Choose Loki + Promtail when you already use Grafana for metrics (Prometheus), want minimal storage overhead, and your log querying is primarily label-based filtering. This is the best choice for most Docker deployments.
Choose Fluent Bit as a log collector that can send to either ELK or Loki (or both). It is especially useful when you need to route logs to multiple destinations or transform them before storage.

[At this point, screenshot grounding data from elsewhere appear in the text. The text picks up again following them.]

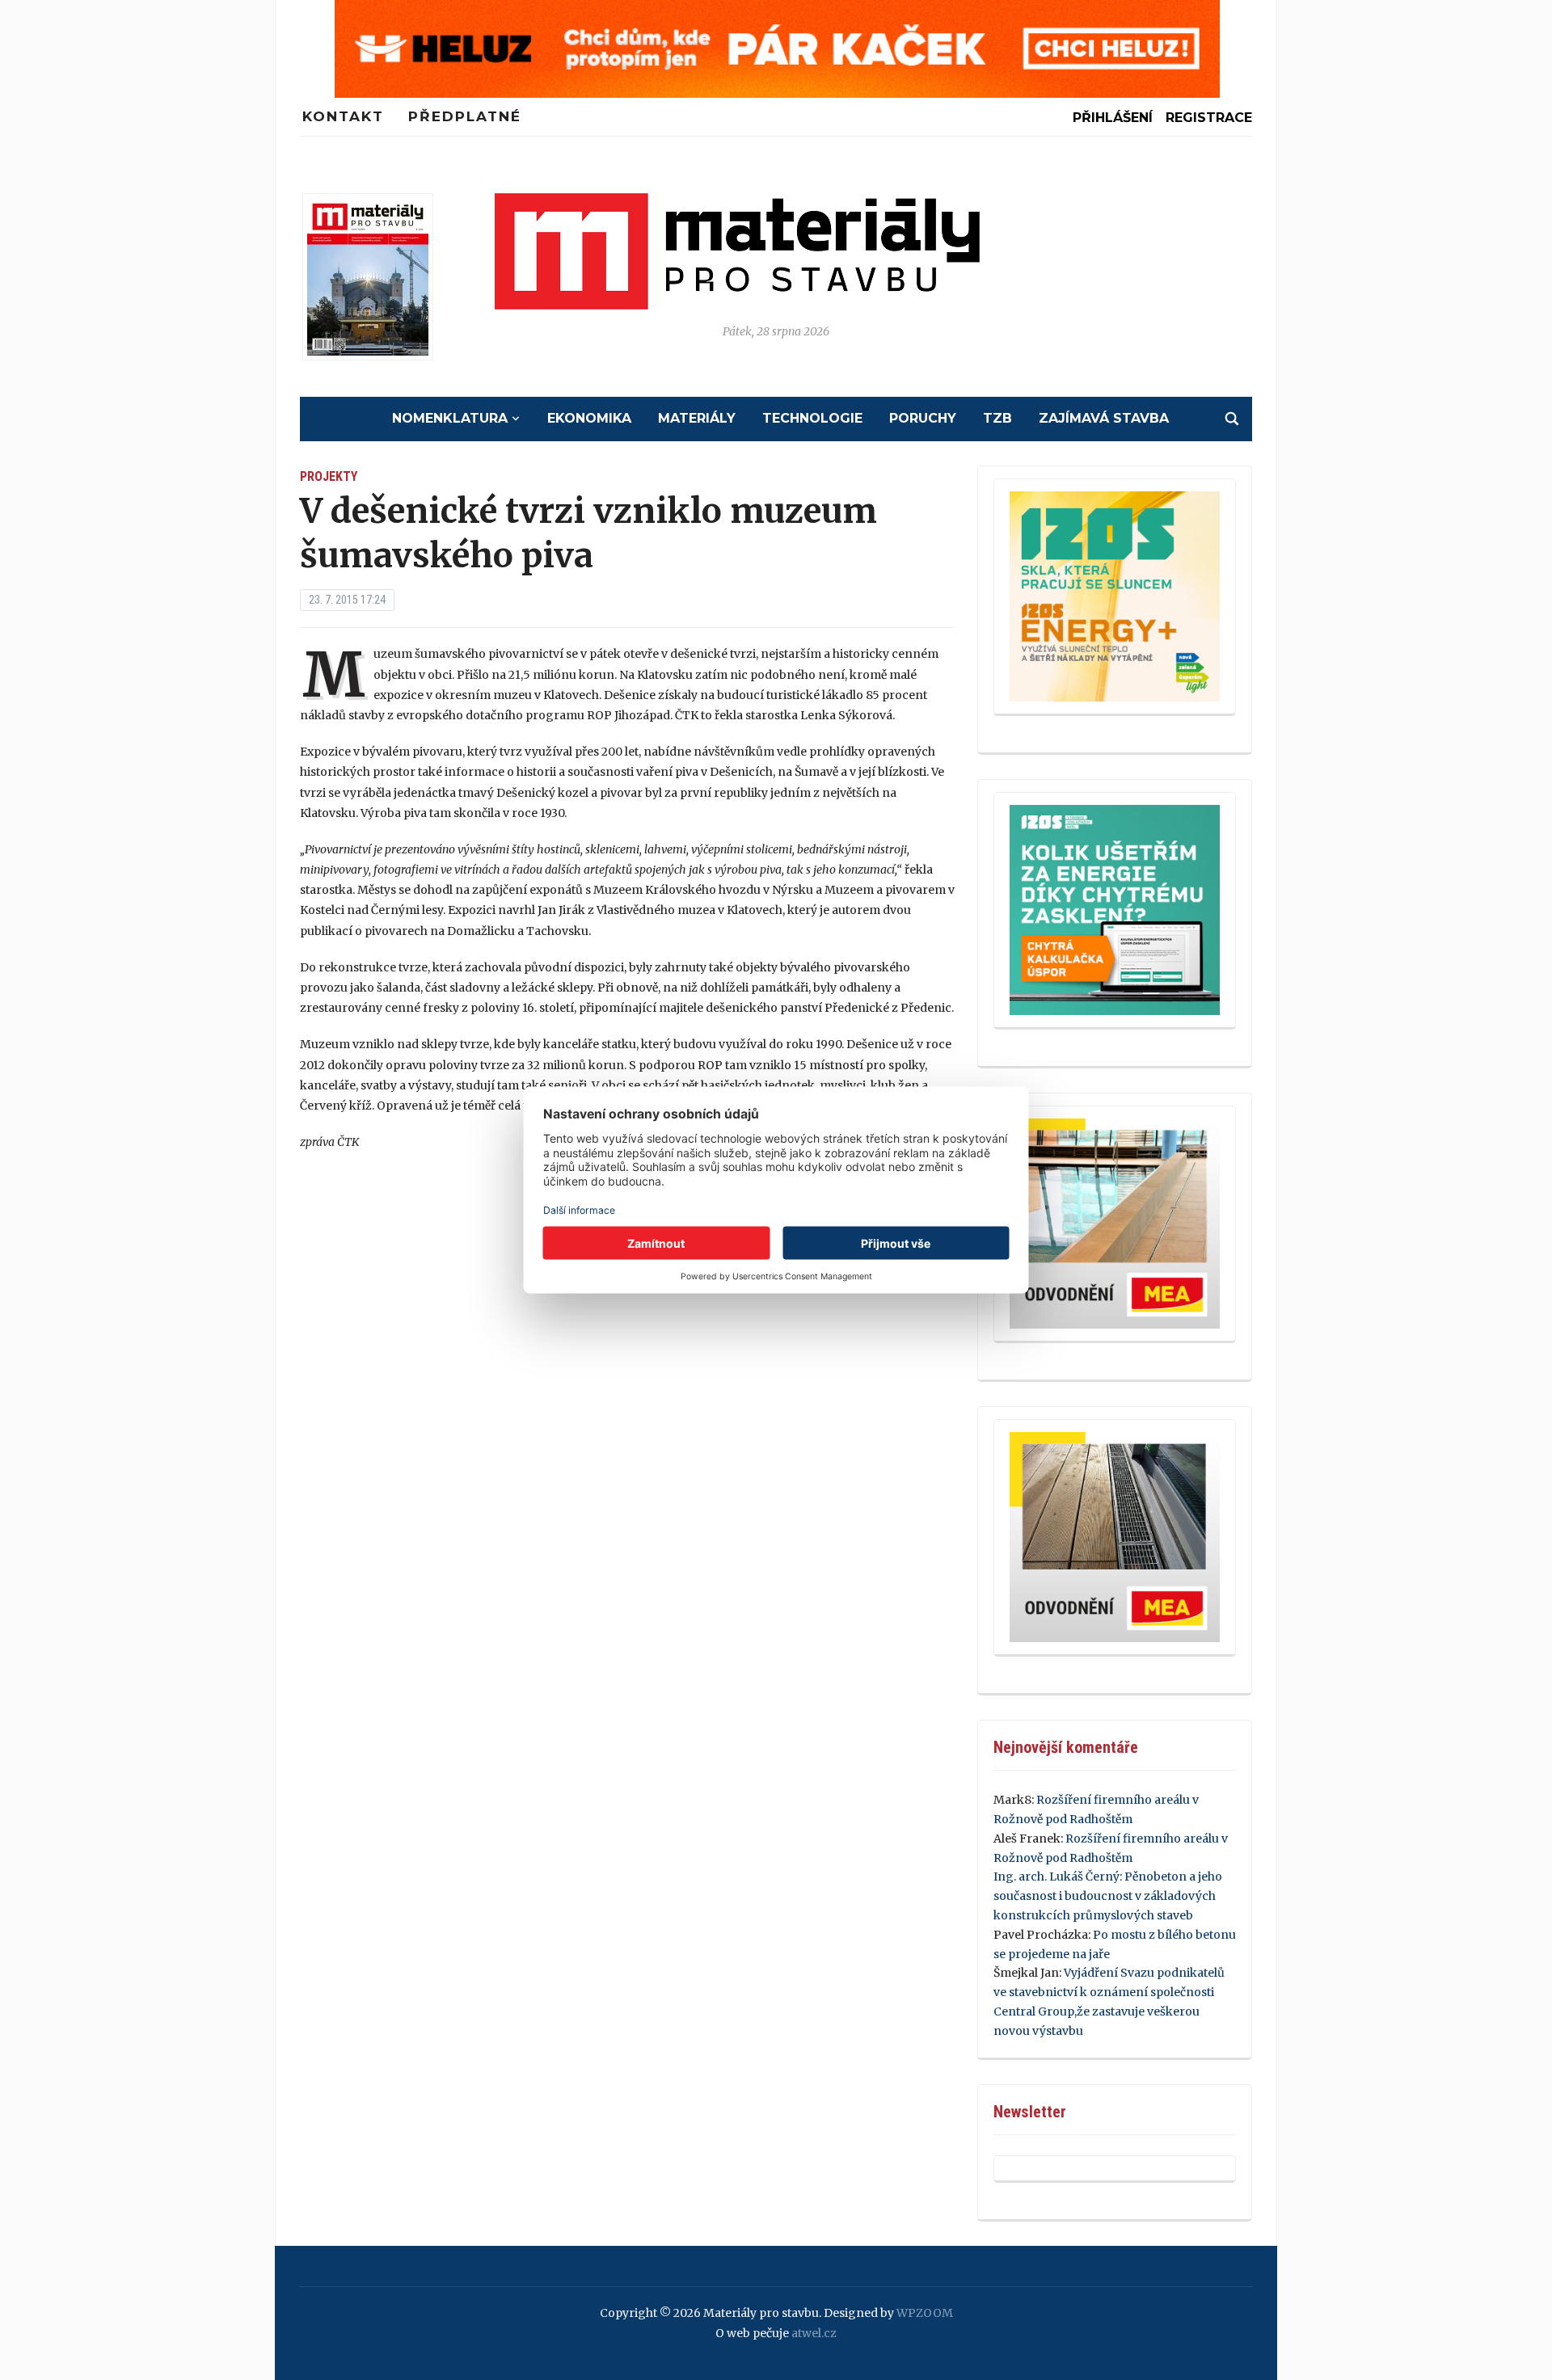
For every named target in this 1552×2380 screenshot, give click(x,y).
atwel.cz (814, 2333)
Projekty (328, 476)
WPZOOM (924, 2313)
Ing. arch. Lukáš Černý (1056, 1876)
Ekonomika (589, 418)
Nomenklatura (450, 418)
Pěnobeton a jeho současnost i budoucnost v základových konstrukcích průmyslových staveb (1107, 1896)
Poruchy (922, 418)
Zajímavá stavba (1104, 418)
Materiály (697, 418)
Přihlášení (1113, 117)
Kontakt (343, 116)
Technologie (812, 418)
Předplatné (464, 116)
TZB (997, 418)
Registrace (1209, 117)
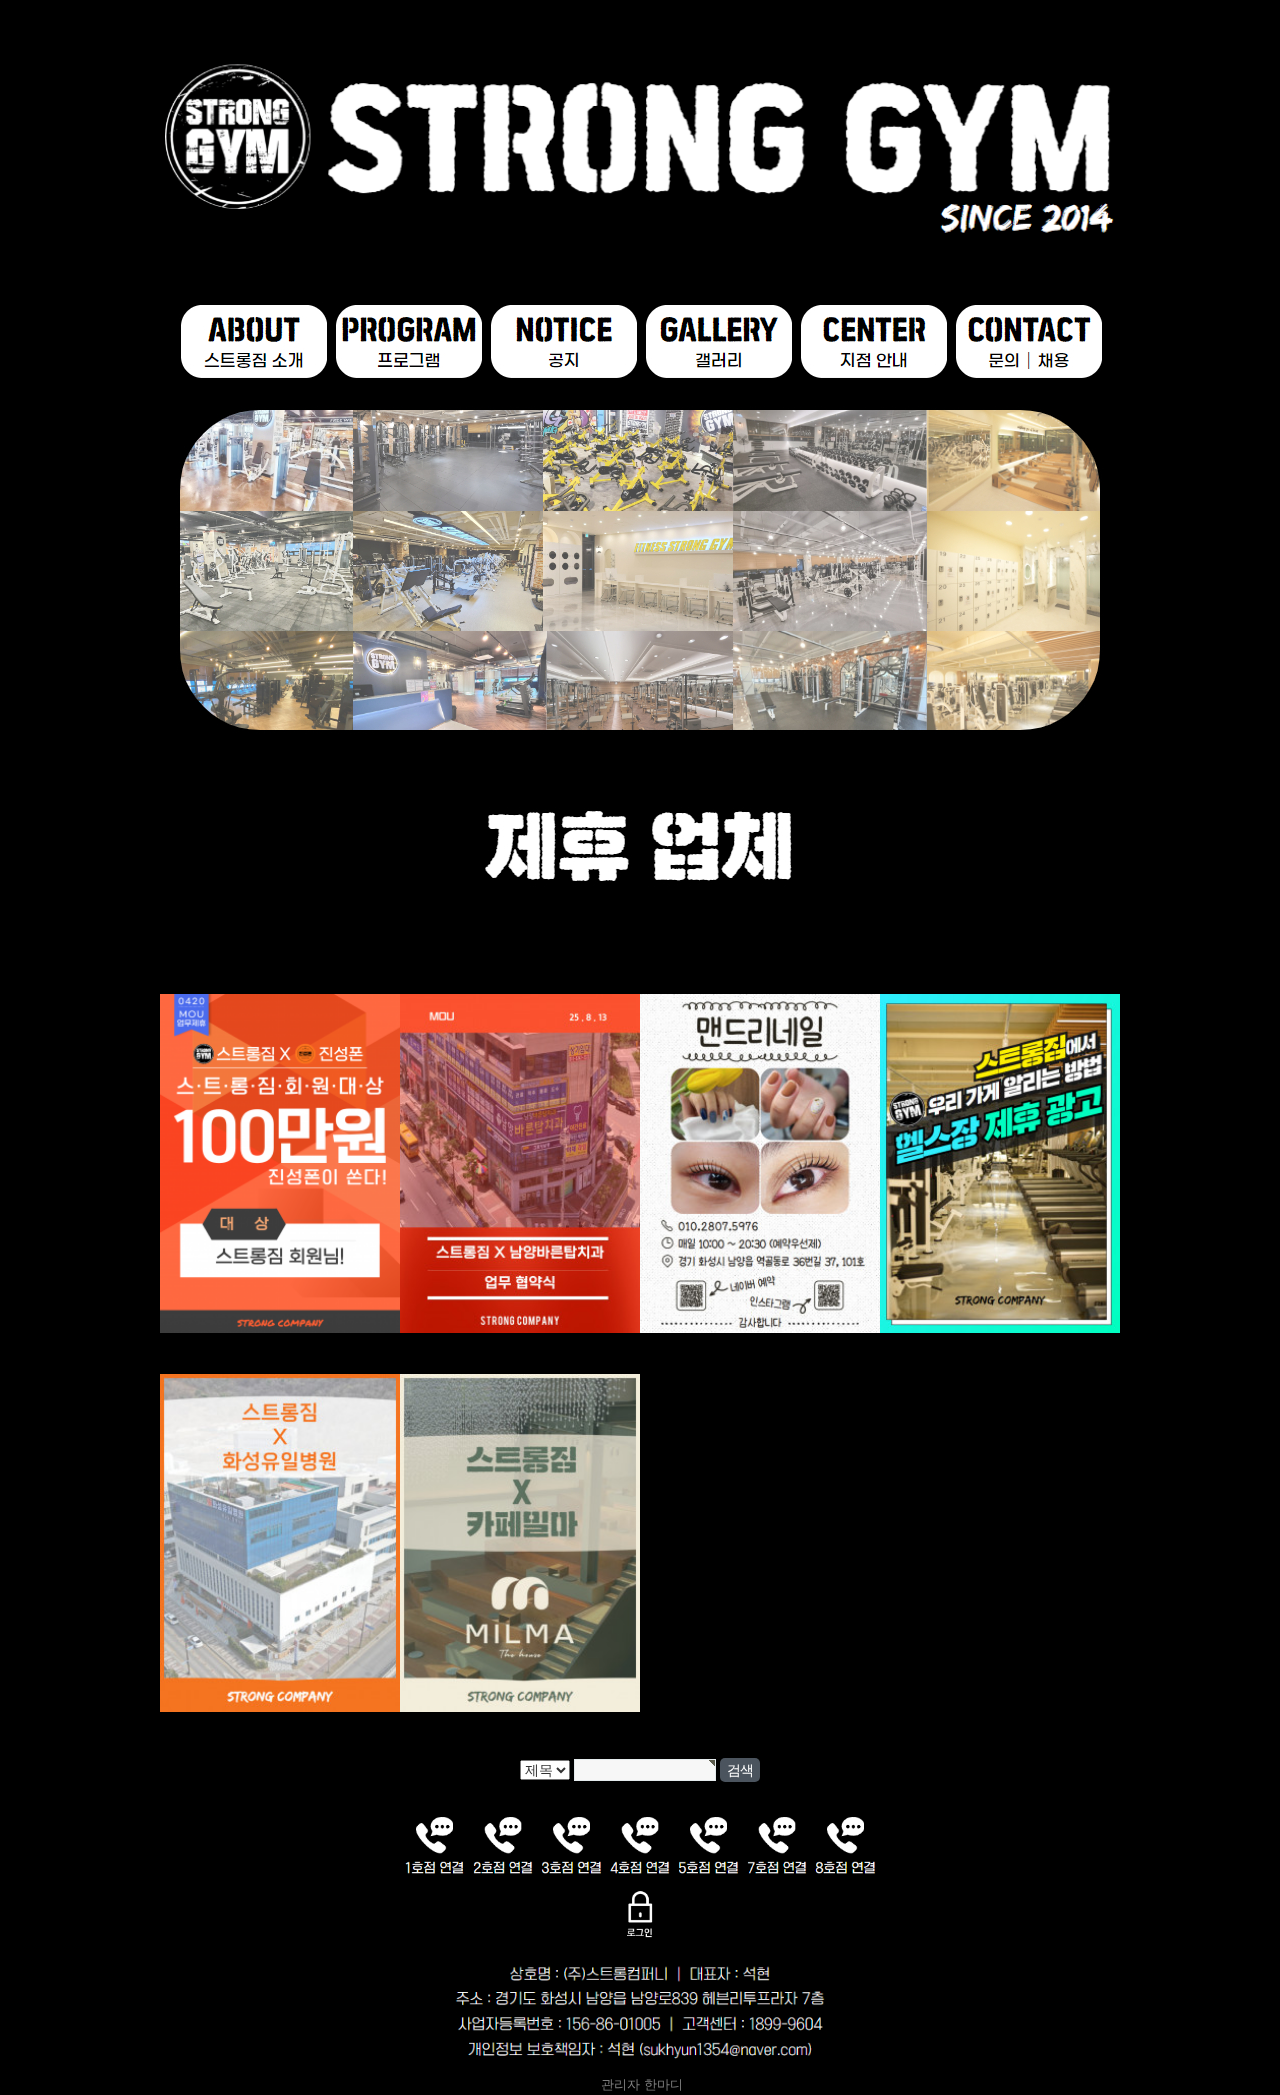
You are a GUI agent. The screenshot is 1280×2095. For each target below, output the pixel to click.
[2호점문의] (503, 1845)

Container management platforms like usulnet provide built-in log viewing for individual containers, which complements centralized logging by giving operators quick access to recent logs without switching to Kibana or Grafana. For deeper analysis and historical queries, the centralized logging stack provides the full picture.